La delegación israelí del primer ministro Isaac Shamir va a Madrid prácticamente a rastras, y logra que allí nada se concierte. Pero un nuevo Gobierno en Jerusalén, dirigido por el laborista Isaac Rabin, monta las conversaciones secretas de Oslo, donde Abu Mazen dirige la representación palestina. Éstas culminan en la firma en los jardines de la Casa Blanca del acuerdo para el establecimiento de alguna autonomía en alguna parte de Palestina, el 13 de septiembre de 1993. Dijo el periodista egipcio, antiguo confidente de Nasser, Mohamed Heykal, que Arafat parecía "un actor recogiendo su Oscar". Y Oscar sí que lo hubo cuando, con Simón Peres, ministro de Exteriores de Rabin, obtenía el mes siguiente el Nobel de la Paz.

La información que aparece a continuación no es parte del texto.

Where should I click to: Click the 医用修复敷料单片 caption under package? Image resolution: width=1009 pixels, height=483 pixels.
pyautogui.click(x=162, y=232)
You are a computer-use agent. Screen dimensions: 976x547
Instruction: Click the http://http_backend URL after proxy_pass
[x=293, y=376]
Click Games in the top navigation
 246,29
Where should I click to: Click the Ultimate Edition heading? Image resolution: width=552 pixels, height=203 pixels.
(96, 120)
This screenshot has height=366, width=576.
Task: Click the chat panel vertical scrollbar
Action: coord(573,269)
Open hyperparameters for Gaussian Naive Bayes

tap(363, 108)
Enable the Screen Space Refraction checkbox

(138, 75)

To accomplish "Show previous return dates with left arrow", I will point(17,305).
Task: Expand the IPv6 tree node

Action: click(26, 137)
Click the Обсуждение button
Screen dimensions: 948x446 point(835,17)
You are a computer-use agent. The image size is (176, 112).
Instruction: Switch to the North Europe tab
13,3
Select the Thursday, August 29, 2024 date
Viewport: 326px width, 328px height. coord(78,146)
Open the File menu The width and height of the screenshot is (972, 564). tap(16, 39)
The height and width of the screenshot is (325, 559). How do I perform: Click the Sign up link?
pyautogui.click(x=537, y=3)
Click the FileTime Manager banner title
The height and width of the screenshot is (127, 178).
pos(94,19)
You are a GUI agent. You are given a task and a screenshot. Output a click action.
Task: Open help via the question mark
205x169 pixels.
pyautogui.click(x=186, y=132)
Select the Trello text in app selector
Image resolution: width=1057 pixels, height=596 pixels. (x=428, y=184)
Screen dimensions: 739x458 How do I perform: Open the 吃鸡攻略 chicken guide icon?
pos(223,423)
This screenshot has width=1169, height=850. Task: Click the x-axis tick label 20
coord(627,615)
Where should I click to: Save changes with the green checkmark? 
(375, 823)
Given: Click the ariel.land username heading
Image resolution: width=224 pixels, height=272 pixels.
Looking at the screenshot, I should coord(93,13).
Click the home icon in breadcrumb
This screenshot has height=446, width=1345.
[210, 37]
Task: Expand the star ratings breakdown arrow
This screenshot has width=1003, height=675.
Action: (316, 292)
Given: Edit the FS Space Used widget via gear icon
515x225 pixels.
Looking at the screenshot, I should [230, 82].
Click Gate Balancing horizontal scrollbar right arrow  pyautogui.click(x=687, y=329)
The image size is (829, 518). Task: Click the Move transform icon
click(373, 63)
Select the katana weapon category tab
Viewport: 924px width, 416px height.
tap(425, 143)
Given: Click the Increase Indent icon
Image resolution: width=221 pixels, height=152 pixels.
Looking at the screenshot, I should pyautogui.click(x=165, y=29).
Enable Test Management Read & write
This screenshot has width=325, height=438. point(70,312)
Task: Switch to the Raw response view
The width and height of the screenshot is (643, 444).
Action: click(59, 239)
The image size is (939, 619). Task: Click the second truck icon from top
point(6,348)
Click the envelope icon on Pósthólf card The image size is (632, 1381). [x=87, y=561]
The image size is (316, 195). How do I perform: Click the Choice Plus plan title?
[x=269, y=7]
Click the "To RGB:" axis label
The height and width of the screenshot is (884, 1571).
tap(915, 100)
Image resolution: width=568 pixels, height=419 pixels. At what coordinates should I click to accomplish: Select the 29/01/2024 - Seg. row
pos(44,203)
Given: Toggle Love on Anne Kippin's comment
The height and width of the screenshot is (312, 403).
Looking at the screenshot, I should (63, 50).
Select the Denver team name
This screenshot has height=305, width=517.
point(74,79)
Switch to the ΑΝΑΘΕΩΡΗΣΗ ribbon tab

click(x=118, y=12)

Un poder político inexistente
Hoy, Arafat, padre de una hija de nueve años y con una esposa siempre de viaje, es un veterano dado a esporádicas somnolencias, de belfo envejecido, que, sin embargo, resucita cuando más se siente acosado. Ocupa, democráticamente elegido, desde 1996 la presidencia de un poder político inexistente, la Autoridad Palestina, con 24 ministros, docenas de consejeros, 80 embajadores, 48 alcaldes, miles de policías y más de 120.000 funcionarios para una población de tres millones de habitantes; y allí al fondo, los terroristas de Hamás y de la Yihad Islámica, a los que teme, pero que son su force de frappe fáctica, aunque también los aborrezca, porque los ve como la causa de que el II Bush lo quiera ver lejos del poder.
Las escenas de estos días en que Israel promete expulsarle del país, que han movilizado a una población palestina de ardor masivo, son el mejor testimonio de quién es el verdadero Arafat. Como le dijo un día Simón Peres al periodista: "No un hombre de Estado o un gobernante, sino el líder de un movimiento nacional". Entonces, hacia fin de siglo, el gran operador político israelí aún creía que sin Arafat la paz era imposible. ¿Y con Sharon, hoy primer ministro del Estado de Israel?